Putting it all together

I put together a short video on setting up a demo ‘Hello world’ bot. Watch, and then let’s talk about some of the choices and steps that I used.

For this bot, I chose to create dialogs for “What’s my name?” “Say my name!” and “What’s the temperature?” One dialog can automatically transition to another. In my example, I setup the “What’s my name?” dialog to transition to the “Say my name” dialog as soon as the customer has answered a question. While you can have multiple back-and-forth conversation elements within a single dialog, breaking them out into logical units allows a better re-usage.

Let’s look at the “Say my name!” dialog. Remember, dialogs are chosen based on the predicted customer intent. Because of this, it’s possible a customer is routed to our “Say my name!” dialog before we’ve asked for and saved their name. Rules can help us ensure data exists before we use it. In this case, the rule checks to see if the customerData : customerName slot is not set. If it’s not, we redirect to the “What’s my name?” dialog. Because the “What’s my name?” dialog automatically transitions to the “Say my name!” dialog, if the customer is routed to “Say my name!” first, the rule seamlessly redirects us to gather the name.

After our rule is evaluated, we’re using string interpolation (Your name is: {!customerName?}) to send slot data. In this case, we’re sending the customer’s name in a message. Note: it’s important to use the API name of the slot!
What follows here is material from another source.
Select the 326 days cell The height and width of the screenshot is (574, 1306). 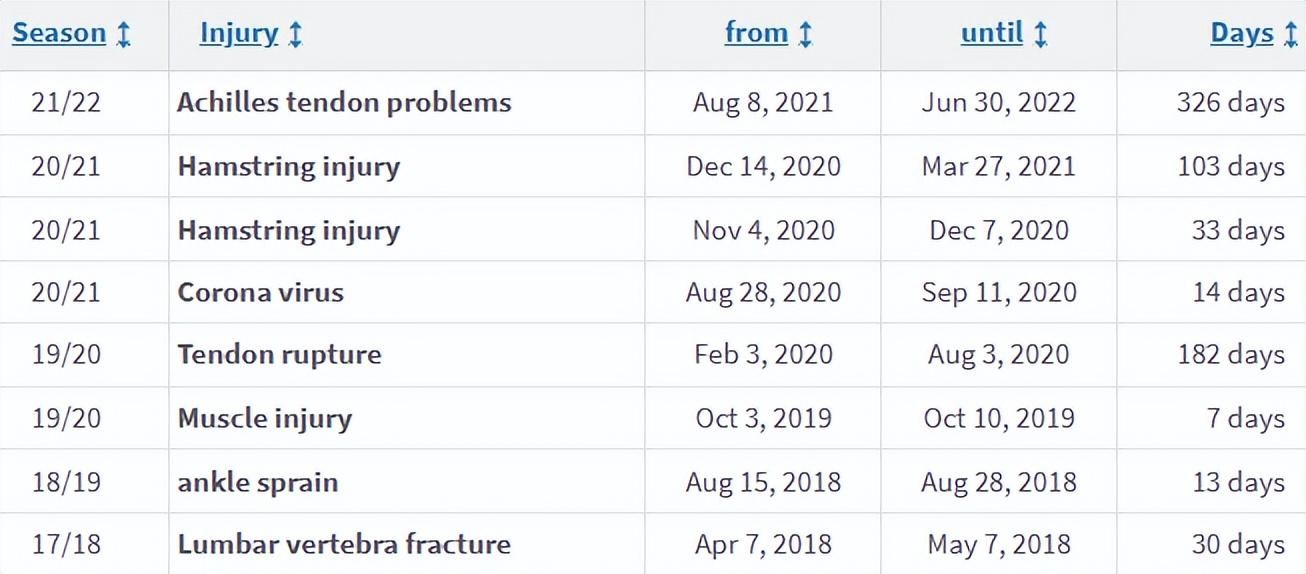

At this point, we have two dialogs: one asking a question and storing the data, the second verifying the data is set and sending that data back to the customer.


Let’s tackle the “Whats the temperature?” dialog. We start off with a question and store the information. We then call an action, which we’ve configured to use our ChatBotTime class:

Because our invocable method accepts a list of ChatBotTimeAndTempInput objects, the Action configuration screen automatically displays the fields we can populate. It knows what fields to show based on the @InvocableVariables listed in our input class.

Similarly, because our invocable method returns a list of objects that have variables marked as invocableVariable, the system knows what output to expect and allows us to map those data points to slots.

So what does this all mean?

As you can see, it’s not hard to build a conversational experience for your customers using Einstein Bots. Declarative configuration, combined with invocable Apex, gives you powerful capabilities to enhance your customer experience. The hardest part is identifying the variety of intents for every dialog. Use crowdsourcing in your company as well as the data in your existing service cases to gather as many examples as possible.

Now what?

I want to encourage you to sign up for a Summer ’18 pre-release org and build a bot for yourself. (Note: You’ll need to setup Live Agent, Omni-Chanel and the Web Snap-ins prior to building a bot.) Experiment with calling Invocable Apex. Ask questions. Play with various slot and entity types. Start a discussion on Chatter to gather intent options for what customers might say to ask “Where’s my order?” Most of all, I want to encourage you to just play with bots. Discover how easy they are to setup and how quickly they can get your customers’ information!

As you build bots, you may want to spend some additional time learning more about the Einstein Platform and the Intent service. The Einstein Intent API Basics module in Trailhead is a great resource for this.